++++ DATA RECORDS

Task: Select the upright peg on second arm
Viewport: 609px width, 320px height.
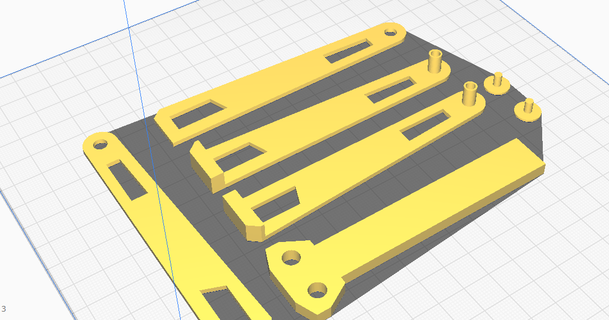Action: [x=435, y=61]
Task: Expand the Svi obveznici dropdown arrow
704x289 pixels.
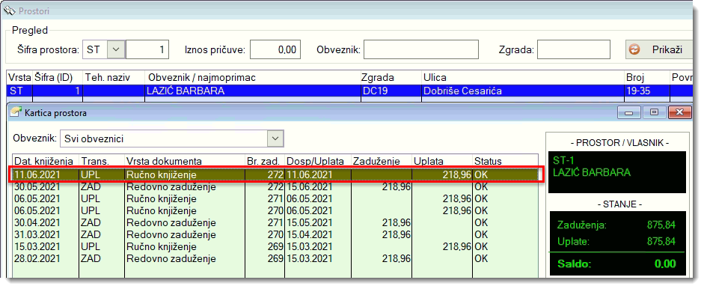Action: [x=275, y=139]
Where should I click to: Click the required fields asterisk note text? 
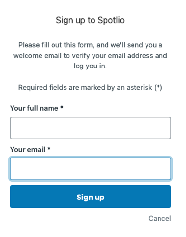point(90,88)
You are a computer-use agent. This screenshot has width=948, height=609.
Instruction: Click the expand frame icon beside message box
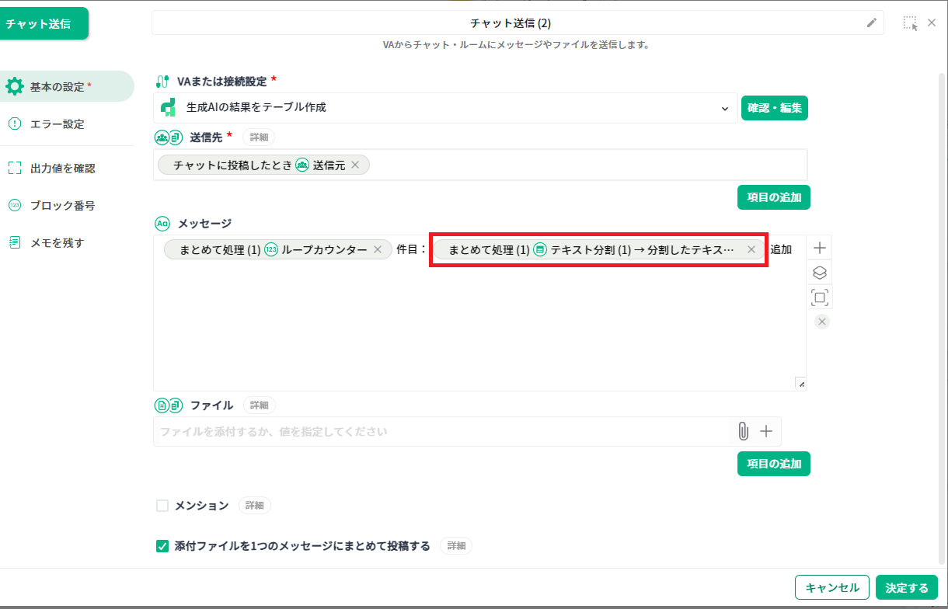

++++++++

* _WHAT YOU ARE ASKED TO DO_
Go through the listing from its first line to the line that contains "point(90,88)" and write those lines again, substituting "vertical peg" for "upright peg" and changing nothing else. Leave the pictures out of your answer.

* _FULL SOLUTION_
Task: Select the vertical peg on second arm
Viewport: 609px width, 320px height.
Action: [x=435, y=61]
Task: Expand the Svi obveznici dropdown arrow
704x289 pixels.
Action: [x=275, y=139]
Where should I click to: Click the required fields asterisk note text? 
point(90,88)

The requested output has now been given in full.